-- Selection start --
Doing:

> set hive.auto.convert.join.noconditionaltask=false;

makes it work (though it does way more map reduce jobs than it should).  When I 
get some time I will test against the latest trunk.

Thanks,
Nate


On Sep 3, 2013, at 6:09 PM, Yin Huai <huaiyin....@gmail.com> wrote:

> Based on the log, it may be also related to 
> https://issues.apache.org/jira/browse/HIVE-4927. To make it work (in a not 
> very optimized way), can you try "set 
> hive.auto.convert.join.noconditionaltask=false;" ? If you still get the 
> error, give "set hive.auto.convert.join=false;" a try (it will turn off map 
> join auto convert, so you will use reduce-side join). 
> 
> Thanks,
> 
> Yin
> 
> 
> On Tue, Sep 3, 2013 at 6:03 PM, Ashutosh Chauhan <hashut...@apache.org> wrote:
> Not sure about EMR. Your best bet is to ask on EMR forums.
> 
> Thanks,
> Ashutosh
> 
> 
> On Tue, Sep 3, 2013 at 2:18 PM, Nathanial Thelen <n...@natethelen.com> wrote:
> Is there a way to run a patch on EMR?
> 
> Thanks,
> Nate
> 
> On Sep 3, 2013, at 2:14 PM, Ashutosh Chauhan <hashut...@apache.org> wrote:
> 
>> Fix in very related area has been checked in trunk today : 
>> https://issues.apache.org/jira/browse/HIVE-5129 Likely that will fix your 
>> issue. 
>> Can you try latest trunk?
>> 
>> Ashutosh
>> 
>> 
>> On Tue, Sep 3, 2013 at 2:03 PM, Nathanial Thelen <n...@natethelen.com> wrote:
>> I am running Hive in EMR and since upgrading to 0.11 from 0.8.1.8 I have 
>> been getting NullPointerExceptions (NPE) for certain queries in our staging 
>> environment.  Only difference between stage and production is the amount of 
>> traffic we get so the data set is much smaller.  We are not using any custom 
>> code.
-- Selection end --
-- Material provided start --
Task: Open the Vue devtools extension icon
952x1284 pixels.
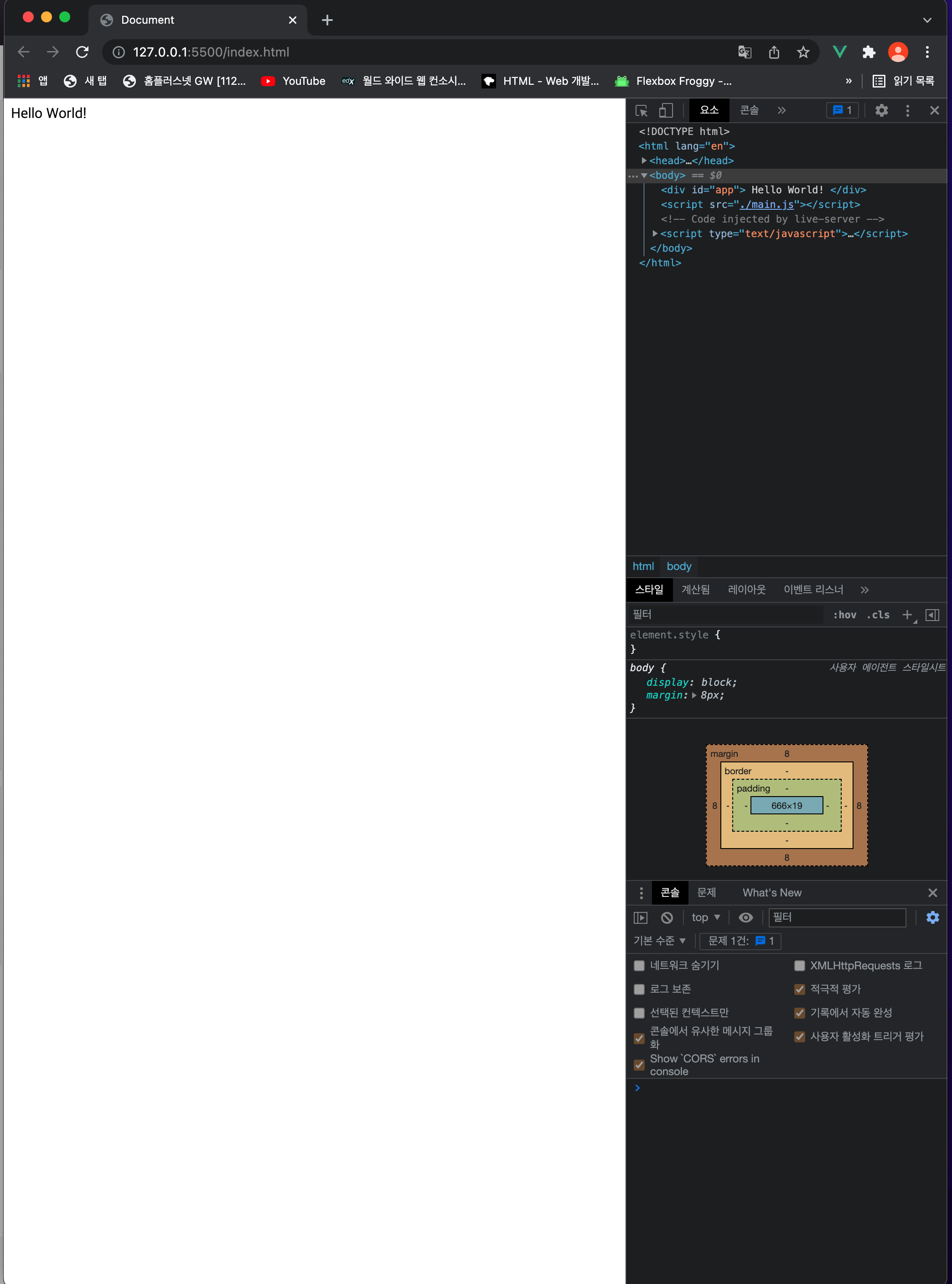Action: point(840,52)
-- Material provided end --
# [Work to complete]
A: Return the passage of the Hive thread starting at "On Sep 3, 2013, at 6:09" and ending at "use reduce-side join).".
B: According to the Hive thread, what is the only difference between the staging and production environments?
The material is not needed for this work.

# [List of solutions]
A:
On Sep 3, 2013, at 6:09 PM, Yin Huai <huaiyin....@gmail.com> wrote:

> Based on the log, it may be also related to 
> https://issues.apache.org/jira/browse/HIVE-4927. To make it work (in a not 
> very optimized way), can you try "set 
> hive.auto.convert.join.noconditionaltask=false;" ? If you still get the 
> error, give "set hive.auto.convert.join=false;" a try (it will turn off map 
> join auto convert, so you will use reduce-side join).

B: The amount of traffic, so the staging data set is much smaller.